Requiem for the Enslaved begins with Pavé’s clearly enunciated recitation of the names of Georgetown’s enslaved: “Issac, 65 years old / Charles, Issac’s son, ran away … Ruthy, Nelly’s daughter, 6 years old.” In the next section, “lord have mercy (let us go),” he declares, “This is not a world created by God / This is a country created by mobs / Kill.” Between and around moving instrumental interludes and sections, we hear the words of Harriet Tubman and Frederick Douglass.

But it is the original words and music that propel us into the heart of the matter. “A conflict between people who would rather kill millions of humans than see the humanity of the enslaved,” Pavé says. “A conflict for justice or a conflict that left … just us.” Such words set the stage for music that is sometimes animated, violent, filled with danger, and cacophonous but often sweet, soothing, and lovely. There’s at least as much prayer and consolation here as there is outrage.
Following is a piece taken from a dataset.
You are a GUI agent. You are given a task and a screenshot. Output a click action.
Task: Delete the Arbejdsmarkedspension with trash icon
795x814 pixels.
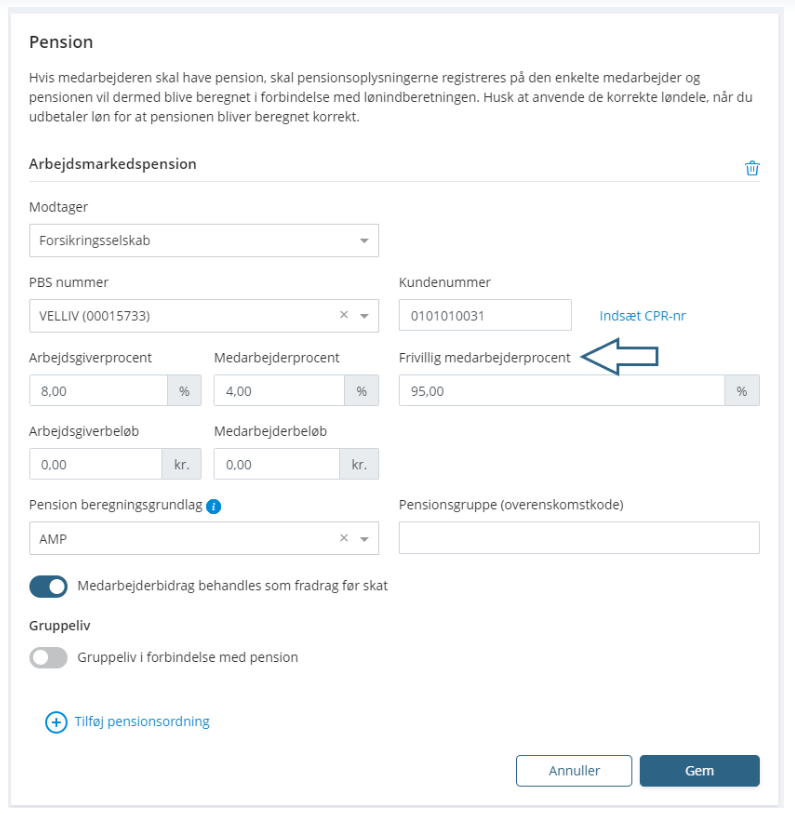click(752, 168)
It’s an effective mix.

Some of Simon’s most resonant passages quote from familiar spirituals that include “Swing Low, Sweet Chariot” and the funeral processional “When the Saints Go Marching In.” This is especially apparent in the three “bonus” instrumental sections: “light everlasting” for solo piano (played by Simon), “in paradisium,” and “we all found heaven.” In the last two, MK Zulu’s trumpet eloquently adds to Simon’s keyboard. Elsewhere, Hub New Music’s Michael Avitabile (flute/piccolo/alto flute), Nicholas Brown (clarinet/bass clarinet), Alyssa Wang (violin), and Jesse Christeson (cello) provide a variation on the time-honored string quartet, with samples of the bell at the Whitney Plantation in Maringouin, Louisiana, injecting chilling counterpoint.

Simon’s profile is on the rise, with many major awards and prominent commissions in recent years. Two upcoming projects include brea(d)th for the Minnesota Orchestra, in memory of George Floyd, and Let America Be America Again (text by Langston Hughes) for a PBS documentary about the Gabriela Lena Frank Academy of Music. This composer and his music must be heard, not only because he speaks to important issues but because his music is deeply evocative.